**EXERCISE REQUIREMENTS:**
Copying nothing before it, reproduce the line that holds "Instruction: Collapse the" and every line after it in the data, exactly.

╭─ EXERCISE MATERIAL

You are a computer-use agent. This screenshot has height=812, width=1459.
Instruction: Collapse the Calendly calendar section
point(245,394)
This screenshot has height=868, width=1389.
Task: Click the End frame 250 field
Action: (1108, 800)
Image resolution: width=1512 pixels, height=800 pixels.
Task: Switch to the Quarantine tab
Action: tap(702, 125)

╰─

**RESPONSE AREA:**
Instruction: Collapse the Calendly calendar section
point(245,394)
This screenshot has height=868, width=1389.
Task: Click the End frame 250 field
Action: (1108, 800)
Image resolution: width=1512 pixels, height=800 pixels.
Task: Switch to the Quarantine tab
Action: tap(702, 125)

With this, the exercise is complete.